Um novo navio reabastecedor custa mais de €150 milhões

Confrontado com as notícias do Expresso sobre as deficiências da Marinha de Guerra, João Gomes Cravinho desvalorizou o facto de só uma das cinco fragatas estar neste momento a navegar. "São meios complexos, que têm ciclos longos de manutenção programada. E nunca tivemos as cinco disponíveis". Pelas contas do ministro da Defesa, há duas fragatas operacionais, embora tenha admitido que uma delas está a fazer "uma revisãozinha pontual" antes de ir para uma missão na NATO. "Quando levamos o carro a fazer uma revisão, não podemos dizer que não está operacional", insistiu. Ou seja, na verdade hoje só está mesmo uma a navegar. "Temos duas fragatas e uma a caminho", quase de regresso de uma grande revisão na Holanda.

Otimista quanto ao futuro, argumentou que, com a encomenda de mais seis Navios de Patrulha Oceânicos anunciada a semana passada, "teremos a Marinha mais bem equipada do que alguma vez tivemos". E anunciou, por causa da lição aprendida com as fragatas, que vai "incorporar as preocupações da manutenção de uma forma mais profunda" nos novos patrulhões.
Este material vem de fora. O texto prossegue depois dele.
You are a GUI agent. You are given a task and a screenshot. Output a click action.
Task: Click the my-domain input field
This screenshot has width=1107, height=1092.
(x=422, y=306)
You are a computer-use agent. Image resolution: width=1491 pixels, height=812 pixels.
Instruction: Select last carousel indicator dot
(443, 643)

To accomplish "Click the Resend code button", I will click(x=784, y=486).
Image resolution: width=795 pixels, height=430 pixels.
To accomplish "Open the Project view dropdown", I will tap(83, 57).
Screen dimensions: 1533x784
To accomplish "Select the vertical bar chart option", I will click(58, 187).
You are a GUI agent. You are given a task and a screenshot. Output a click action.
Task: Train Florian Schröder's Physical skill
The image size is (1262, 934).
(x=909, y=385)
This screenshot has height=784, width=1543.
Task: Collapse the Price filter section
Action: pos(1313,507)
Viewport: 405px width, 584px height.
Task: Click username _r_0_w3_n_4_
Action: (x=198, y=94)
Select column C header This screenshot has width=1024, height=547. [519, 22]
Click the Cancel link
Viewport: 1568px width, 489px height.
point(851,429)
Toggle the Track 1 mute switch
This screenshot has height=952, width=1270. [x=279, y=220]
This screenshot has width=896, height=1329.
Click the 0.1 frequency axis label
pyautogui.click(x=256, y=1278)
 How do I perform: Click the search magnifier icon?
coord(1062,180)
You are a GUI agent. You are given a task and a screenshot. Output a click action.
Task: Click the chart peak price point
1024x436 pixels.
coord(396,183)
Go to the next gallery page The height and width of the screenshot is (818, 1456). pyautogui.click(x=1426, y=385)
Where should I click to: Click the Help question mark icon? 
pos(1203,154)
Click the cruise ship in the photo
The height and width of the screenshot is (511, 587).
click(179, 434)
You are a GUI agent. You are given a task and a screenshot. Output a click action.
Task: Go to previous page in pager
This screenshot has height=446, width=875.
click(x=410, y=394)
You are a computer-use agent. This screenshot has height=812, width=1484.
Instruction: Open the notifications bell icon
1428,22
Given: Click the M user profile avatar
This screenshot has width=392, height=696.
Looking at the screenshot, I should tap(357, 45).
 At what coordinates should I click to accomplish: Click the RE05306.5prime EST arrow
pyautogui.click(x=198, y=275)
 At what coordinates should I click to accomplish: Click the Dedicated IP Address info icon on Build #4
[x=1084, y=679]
Embora o ministro considere que classificar a situação da Marinha como de "catástrofe não é apropriado", concordou que a falta de um navio reabastecedor, depois do abate do "Bérrio" cria problemas operacionais. Confrontado por Vítor Gonçalves com a notícia do Expresso de que sem este meio seria impossível a Portugal realizar uma operação de resgate como na Guiné-Bissau em 1998, Cravinho assumiu que o país não tem essa autonomia. "Há discussões com países aliados para colmatar esse problema em caso de necessidade". E explicou que agora é preciso refazer as prioridades para que se possa gastar entre €150 e €180 milhões de euros num novo navio fornecedor de combustível. Ainda vai levar tempo.